LESETEXT
Wahrhaft, wesenhaft und ganz gegenwärtig!

Geliebte Gottes!

Die Kirche öffnet nach dem Pfingstfest ihre Schatzkammern, um uns mit den herrlichsten Geheimnissen unseres Glaubens vertraut zu machen; damit wir voll Freude und Dankbarkeit die übernatürlichen Früchte bestaunen, anbeten und genießen, welche uns unser göttlicher Erlöser Jesus Christus aus der Gnadenwelt Gottes mitgeteilt hat. Nachdem wir uns am vergangenen Sonntag durch einen Blick in das Geheimnis der Allerheiligsten Dreifaltigkeit in den unendlichen Tiefen Gottes verlieren konnten, wird uns heute in der Monstranz eine weitere geheimnisvolle Kostbarkeit der göttlichen Liebe vor das gläubige Auge gestellt. Es ist der Fronleichnam, der „Leib des Herrn“; auch „Allerheiligstes Altarsakrament“ genannt, weil es nur über den Altar des Opfers zu uns kommt und darüber hinaus auf dem Altar im Tabernakel aufbewahrt wird. Es wird mit recht „das Allerheiligste“ genannt, weil es verborgen unter der bescheidenen Gestalt von Brot und Wein den allheiligen Gottessohn Jesus Christus enthält; wirklich, wesentlich und ganz.

Fundament des Glaubens an die Realpräsenz

Der Unglaube leugnet diese Wahrheit. Die Protestanten und in ihrer Schule die aufgeklärten Rationalisten und Modernisten bestreiten die reale Präsenz des Gottmenschen Jesus Christus unter den heiligen Gestalten von Brot und Wein. Deshalb wollen wir die Gelegenheit des hohen Festes von Fronleichnam dazu benutzen um dem Un- und Irrglauben unseren Glauben entgegenzusetzen und beweisen, daß dieser Glaube nicht unvernünftig ist. Im Gegenteil! Daß alle Beweise für die katholische Wahrheit sprechen, daß unser göttlicher Erlöser im Allerheiligsten Sakrament wahrhaft, wirklich und wesenhaft gegenwärtig ist.

Drei Dinge geben uns diese Sicherheit:

  1. die Worte Christi, mit denen Er dieses wunderbare Sakrament verheißen hat;
  2. die Worte Christi mit denen Er dieses wunderbare Sakrament eingesetzt hat und
  3. die unfehlbare Lehre der Apostel und der katholischen Kirche zu dieser Frage.

IHRE AUFGABEN
1 > Beantworten Sie mithilfe des Lesetexts die folgenden Fragen:
(a) In welches Geheimnis konnte man sich laut dem Lesetext am vergangenen Sonntag vertiefen?
(b) Wer bestreitet laut dem Lesetext die reale Präsenz Jesu Christi unter den Gestalten von Brot und Wein?
(c) Was wird im Lesetext als dritter Grund für die Sicherheit des Glaubens genannt?
2 > Schreiben Sie den Lesetext von „Fundament des Glaubens“ bis „wesenhaft gegenwärtig ist.“ wortgetreu ab.
Die anschließenden Daten sind eigenständiges Material und haben mit dem Lesetext nichts zu tun.

BEREITGESTELLTE DATEN

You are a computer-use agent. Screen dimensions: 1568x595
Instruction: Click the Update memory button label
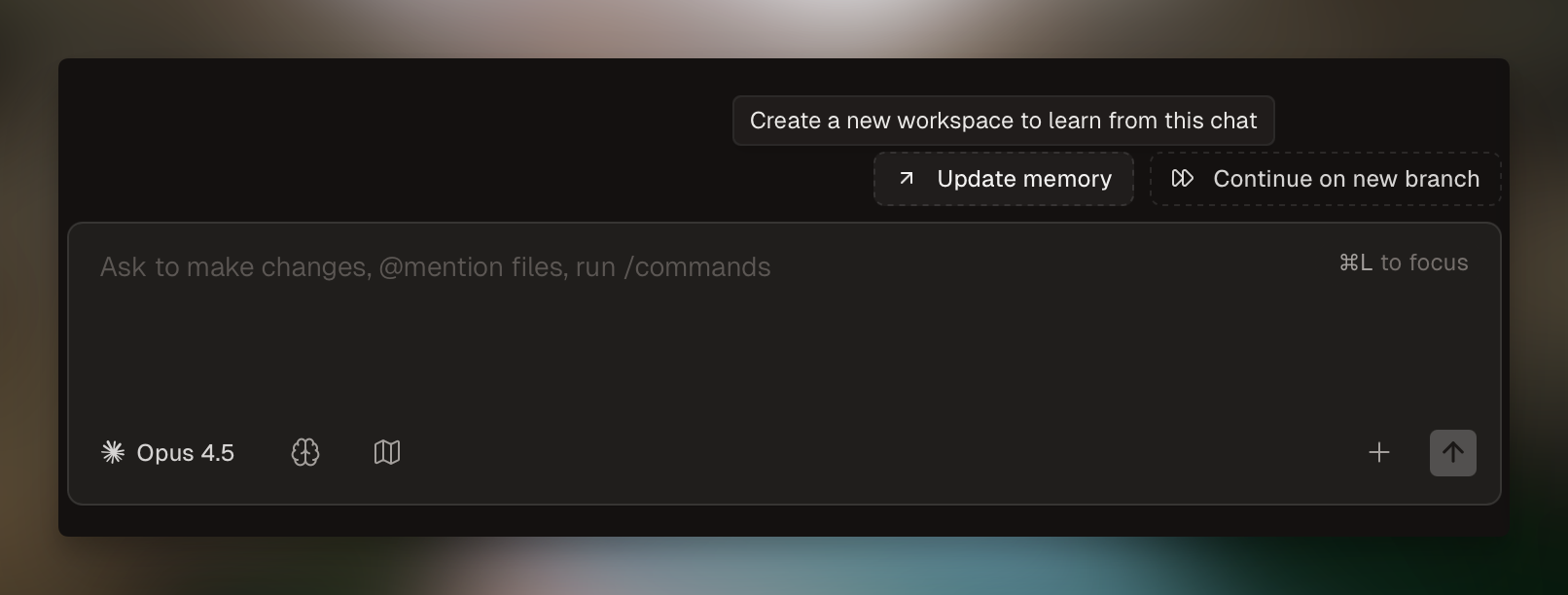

LÖSUNGEN NACH AUFGABEN
1 >
(a) In das Geheimnis der Allerheiligsten Dreifaltigkeit.
(b) Die Protestanten und in ihrer Schule die aufgeklärten Rationalisten und Modernisten.
(c) Die unfehlbare Lehre der Apostel und der katholischen Kirche zu dieser Frage.

2 >
Fundament des Glaubens an die Realpräsenz

Der Unglaube leugnet diese Wahrheit. Die Protestanten und in ihrer Schule die aufgeklärten Rationalisten und Modernisten bestreiten die reale Präsenz des Gottmenschen Jesus Christus unter den heiligen Gestalten von Brot und Wein. Deshalb wollen wir die Gelegenheit des hohen Festes von Fronleichnam dazu benutzen um dem Un- und Irrglauben unseren Glauben entgegenzusetzen und beweisen, daß dieser Glaube nicht unvernünftig ist. Im Gegenteil! Daß alle Beweise für die katholische Wahrheit sprechen, daß unser göttlicher Erlöser im Allerheiligsten Sakrament wahrhaft, wirklich und wesenhaft gegenwärtig ist.